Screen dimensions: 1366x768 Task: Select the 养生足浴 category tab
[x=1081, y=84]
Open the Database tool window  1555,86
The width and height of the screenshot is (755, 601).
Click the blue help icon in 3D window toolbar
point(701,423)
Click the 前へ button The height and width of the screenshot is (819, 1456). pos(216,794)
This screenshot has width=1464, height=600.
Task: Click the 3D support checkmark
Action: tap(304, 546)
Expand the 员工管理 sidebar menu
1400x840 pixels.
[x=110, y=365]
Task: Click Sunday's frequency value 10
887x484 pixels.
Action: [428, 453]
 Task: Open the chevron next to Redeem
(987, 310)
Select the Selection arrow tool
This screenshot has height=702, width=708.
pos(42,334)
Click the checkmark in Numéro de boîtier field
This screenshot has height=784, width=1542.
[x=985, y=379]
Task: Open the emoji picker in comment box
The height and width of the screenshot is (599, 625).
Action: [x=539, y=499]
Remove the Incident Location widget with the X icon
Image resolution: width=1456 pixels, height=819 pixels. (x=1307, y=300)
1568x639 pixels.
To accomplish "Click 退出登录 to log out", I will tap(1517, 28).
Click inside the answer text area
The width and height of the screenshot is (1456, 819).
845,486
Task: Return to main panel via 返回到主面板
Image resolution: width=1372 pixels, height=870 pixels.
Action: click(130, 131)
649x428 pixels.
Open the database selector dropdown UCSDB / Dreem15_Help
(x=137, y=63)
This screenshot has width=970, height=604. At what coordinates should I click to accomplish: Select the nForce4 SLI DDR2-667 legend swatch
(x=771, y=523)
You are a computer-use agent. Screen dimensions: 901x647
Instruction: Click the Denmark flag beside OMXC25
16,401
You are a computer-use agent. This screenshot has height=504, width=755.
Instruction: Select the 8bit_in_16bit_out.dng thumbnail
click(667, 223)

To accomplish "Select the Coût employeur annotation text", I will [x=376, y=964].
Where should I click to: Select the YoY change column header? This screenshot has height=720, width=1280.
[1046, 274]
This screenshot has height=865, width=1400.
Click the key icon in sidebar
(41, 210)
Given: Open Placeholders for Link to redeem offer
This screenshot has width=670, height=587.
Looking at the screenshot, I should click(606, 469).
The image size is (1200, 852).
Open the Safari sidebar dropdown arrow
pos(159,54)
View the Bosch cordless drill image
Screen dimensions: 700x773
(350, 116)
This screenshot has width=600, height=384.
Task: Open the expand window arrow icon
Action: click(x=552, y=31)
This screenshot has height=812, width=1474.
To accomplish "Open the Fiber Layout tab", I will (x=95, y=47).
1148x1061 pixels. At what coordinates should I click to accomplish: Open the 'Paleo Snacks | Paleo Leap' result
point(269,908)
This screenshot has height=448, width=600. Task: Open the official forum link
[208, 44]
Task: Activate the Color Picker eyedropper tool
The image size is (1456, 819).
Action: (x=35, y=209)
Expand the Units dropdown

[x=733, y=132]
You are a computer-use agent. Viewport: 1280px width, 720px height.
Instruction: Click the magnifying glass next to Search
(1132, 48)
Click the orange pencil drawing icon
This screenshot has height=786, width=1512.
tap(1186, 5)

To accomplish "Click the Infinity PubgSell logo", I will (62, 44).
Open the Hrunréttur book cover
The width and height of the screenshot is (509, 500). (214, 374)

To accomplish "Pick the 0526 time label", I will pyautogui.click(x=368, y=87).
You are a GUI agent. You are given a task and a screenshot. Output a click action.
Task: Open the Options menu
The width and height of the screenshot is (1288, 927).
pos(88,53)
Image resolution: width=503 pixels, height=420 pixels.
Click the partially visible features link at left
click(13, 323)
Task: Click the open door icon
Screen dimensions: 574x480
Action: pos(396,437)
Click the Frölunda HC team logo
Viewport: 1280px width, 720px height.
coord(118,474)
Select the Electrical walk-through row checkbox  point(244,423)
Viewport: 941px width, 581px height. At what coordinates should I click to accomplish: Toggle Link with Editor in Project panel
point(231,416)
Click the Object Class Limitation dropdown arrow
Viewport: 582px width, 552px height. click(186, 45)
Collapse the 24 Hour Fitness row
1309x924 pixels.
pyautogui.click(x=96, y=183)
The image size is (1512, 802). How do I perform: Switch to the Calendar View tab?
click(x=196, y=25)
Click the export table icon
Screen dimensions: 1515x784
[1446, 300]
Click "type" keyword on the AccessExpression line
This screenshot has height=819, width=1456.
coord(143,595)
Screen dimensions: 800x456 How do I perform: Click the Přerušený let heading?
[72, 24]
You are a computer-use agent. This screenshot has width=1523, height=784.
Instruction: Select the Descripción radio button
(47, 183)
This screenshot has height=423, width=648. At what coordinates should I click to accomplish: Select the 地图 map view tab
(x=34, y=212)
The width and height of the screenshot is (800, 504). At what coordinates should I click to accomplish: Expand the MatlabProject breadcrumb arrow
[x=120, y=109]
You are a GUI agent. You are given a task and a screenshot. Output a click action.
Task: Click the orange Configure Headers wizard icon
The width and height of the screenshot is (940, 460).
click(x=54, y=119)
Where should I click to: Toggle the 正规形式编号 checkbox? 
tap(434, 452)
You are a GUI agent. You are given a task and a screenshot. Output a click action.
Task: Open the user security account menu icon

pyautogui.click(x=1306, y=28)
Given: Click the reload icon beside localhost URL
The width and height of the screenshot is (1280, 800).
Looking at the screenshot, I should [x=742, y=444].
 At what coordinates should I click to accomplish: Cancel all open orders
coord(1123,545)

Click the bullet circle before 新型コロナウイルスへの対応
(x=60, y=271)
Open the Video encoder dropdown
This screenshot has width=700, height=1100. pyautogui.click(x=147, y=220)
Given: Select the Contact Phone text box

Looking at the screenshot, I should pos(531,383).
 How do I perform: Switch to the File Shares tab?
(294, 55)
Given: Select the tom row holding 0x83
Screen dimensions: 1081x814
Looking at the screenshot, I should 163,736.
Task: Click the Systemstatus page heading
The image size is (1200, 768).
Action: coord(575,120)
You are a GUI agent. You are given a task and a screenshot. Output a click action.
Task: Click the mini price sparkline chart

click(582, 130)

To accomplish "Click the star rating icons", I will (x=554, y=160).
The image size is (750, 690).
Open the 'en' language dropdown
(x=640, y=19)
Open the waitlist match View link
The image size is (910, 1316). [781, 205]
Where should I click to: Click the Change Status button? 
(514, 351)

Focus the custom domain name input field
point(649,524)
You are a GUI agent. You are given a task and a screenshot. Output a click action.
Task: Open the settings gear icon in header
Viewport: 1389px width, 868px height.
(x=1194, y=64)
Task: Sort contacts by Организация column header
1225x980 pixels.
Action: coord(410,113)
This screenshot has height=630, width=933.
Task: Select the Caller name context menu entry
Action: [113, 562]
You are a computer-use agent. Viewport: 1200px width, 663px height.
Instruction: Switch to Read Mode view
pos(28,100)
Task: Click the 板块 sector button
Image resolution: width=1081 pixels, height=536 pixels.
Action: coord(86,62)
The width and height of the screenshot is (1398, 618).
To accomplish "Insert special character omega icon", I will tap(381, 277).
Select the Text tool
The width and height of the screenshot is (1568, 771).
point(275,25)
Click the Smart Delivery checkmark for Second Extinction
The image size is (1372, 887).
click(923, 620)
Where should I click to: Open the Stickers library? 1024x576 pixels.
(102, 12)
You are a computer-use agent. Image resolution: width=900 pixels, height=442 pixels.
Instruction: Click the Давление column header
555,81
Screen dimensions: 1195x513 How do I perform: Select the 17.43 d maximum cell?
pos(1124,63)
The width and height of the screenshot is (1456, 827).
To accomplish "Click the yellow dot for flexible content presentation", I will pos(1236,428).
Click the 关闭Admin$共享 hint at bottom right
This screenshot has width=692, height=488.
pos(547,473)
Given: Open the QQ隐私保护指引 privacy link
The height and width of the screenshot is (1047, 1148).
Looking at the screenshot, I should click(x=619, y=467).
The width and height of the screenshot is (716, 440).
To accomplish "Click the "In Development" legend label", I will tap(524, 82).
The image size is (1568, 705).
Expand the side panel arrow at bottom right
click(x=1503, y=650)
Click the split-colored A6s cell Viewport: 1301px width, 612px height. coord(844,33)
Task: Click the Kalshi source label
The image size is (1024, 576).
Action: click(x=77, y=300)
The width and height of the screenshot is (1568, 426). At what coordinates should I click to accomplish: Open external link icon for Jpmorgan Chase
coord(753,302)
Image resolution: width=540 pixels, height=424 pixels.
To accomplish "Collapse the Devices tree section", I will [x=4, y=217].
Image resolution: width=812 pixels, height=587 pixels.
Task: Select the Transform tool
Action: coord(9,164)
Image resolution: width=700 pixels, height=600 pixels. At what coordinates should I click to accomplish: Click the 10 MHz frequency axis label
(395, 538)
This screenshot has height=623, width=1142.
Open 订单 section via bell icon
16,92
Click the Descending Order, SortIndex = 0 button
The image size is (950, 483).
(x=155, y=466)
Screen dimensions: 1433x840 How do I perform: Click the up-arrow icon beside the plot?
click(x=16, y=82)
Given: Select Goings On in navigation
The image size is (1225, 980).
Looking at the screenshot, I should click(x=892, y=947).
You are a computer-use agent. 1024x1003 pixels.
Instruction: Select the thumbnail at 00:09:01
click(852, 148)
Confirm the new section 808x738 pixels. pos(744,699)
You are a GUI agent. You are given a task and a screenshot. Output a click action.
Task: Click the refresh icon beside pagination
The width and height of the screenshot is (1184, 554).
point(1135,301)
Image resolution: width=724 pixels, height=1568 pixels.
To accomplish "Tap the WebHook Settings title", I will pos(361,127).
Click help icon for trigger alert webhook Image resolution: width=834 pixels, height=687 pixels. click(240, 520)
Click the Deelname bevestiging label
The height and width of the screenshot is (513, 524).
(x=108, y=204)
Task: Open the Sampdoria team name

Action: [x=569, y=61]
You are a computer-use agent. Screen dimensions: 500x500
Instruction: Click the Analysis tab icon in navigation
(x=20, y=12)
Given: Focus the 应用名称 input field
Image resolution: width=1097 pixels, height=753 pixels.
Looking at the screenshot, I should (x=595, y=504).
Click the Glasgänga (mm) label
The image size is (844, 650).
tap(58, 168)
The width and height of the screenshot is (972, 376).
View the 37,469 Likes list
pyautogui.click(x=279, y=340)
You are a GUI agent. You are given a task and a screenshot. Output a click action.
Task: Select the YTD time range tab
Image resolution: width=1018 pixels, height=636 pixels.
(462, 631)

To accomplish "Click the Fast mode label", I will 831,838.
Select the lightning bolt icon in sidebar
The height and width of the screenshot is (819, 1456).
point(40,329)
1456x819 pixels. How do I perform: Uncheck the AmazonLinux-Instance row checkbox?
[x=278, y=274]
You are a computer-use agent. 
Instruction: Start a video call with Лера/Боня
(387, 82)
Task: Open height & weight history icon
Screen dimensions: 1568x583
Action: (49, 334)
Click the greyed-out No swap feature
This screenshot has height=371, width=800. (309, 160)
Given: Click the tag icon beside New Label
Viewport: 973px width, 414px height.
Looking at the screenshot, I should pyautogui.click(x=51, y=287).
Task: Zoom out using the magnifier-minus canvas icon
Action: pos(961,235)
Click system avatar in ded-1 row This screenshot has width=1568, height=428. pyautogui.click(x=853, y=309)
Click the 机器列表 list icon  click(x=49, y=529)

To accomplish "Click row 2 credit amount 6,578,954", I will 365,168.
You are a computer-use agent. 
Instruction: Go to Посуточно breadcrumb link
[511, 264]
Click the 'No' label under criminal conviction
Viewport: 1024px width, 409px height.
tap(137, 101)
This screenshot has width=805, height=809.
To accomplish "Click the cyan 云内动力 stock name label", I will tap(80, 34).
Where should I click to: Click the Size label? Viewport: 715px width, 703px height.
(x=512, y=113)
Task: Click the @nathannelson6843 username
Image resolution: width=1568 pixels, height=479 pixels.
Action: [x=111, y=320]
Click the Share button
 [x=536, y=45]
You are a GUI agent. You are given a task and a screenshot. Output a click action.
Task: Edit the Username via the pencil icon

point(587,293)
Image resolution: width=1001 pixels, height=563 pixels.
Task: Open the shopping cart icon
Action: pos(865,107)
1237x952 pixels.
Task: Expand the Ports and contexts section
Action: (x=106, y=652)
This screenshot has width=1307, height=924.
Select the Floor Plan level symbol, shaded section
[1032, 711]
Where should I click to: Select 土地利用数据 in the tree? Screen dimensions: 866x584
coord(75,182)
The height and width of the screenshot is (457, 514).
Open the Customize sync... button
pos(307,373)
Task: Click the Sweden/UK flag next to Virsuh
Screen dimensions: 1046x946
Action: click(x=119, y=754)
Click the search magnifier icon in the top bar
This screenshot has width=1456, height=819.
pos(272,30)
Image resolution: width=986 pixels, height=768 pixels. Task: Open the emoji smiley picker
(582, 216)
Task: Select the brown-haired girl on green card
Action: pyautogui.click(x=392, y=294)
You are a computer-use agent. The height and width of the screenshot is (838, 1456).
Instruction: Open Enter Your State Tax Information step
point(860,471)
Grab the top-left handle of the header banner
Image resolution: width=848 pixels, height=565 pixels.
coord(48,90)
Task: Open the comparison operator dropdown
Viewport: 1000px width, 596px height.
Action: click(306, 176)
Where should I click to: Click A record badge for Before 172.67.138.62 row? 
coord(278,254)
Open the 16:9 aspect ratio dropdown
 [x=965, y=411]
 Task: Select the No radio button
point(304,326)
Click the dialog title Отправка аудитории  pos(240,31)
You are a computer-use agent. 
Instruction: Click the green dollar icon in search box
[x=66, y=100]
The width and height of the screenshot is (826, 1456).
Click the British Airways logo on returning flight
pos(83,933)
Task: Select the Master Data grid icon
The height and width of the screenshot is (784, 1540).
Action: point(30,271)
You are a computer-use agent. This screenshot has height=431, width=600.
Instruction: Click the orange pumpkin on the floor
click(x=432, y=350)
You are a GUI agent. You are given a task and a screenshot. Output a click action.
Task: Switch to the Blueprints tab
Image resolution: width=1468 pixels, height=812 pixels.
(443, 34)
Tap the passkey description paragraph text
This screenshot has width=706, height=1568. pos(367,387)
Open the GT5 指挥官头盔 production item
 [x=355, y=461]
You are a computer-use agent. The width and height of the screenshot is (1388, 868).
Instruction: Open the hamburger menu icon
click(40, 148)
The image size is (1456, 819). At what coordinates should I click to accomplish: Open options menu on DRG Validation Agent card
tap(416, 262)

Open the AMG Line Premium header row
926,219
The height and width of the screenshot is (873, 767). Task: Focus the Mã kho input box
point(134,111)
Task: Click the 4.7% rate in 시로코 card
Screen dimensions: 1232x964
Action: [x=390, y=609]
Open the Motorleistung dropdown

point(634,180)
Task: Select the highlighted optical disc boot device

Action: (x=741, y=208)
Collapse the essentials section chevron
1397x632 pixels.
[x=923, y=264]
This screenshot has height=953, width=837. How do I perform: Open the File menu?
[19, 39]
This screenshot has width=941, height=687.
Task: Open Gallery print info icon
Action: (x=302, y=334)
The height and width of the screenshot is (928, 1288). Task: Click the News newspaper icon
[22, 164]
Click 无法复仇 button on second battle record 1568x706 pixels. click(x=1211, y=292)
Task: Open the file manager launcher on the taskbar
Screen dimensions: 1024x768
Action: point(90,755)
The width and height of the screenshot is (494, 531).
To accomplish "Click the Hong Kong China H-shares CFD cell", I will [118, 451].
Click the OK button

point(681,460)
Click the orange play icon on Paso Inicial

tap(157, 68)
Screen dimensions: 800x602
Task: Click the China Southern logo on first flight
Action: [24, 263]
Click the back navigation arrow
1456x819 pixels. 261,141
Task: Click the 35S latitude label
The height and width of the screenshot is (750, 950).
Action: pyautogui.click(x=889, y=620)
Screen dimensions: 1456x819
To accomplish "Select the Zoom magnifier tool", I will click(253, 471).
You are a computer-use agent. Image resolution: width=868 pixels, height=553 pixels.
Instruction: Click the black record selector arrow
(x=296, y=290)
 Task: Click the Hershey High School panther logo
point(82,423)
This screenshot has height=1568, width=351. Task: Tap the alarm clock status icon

* **Task to carry out**: Copy the entries above word for word, starting with the first line and going on through the line that contains "point(701,423)", both included.

* **Response to the exercise**:
Screen dimensions: 1366x768 Task: Select the 养生足浴 category tab
[x=1081, y=84]
Open the Database tool window  1555,86
The width and height of the screenshot is (755, 601).
Click the blue help icon in 3D window toolbar
point(701,423)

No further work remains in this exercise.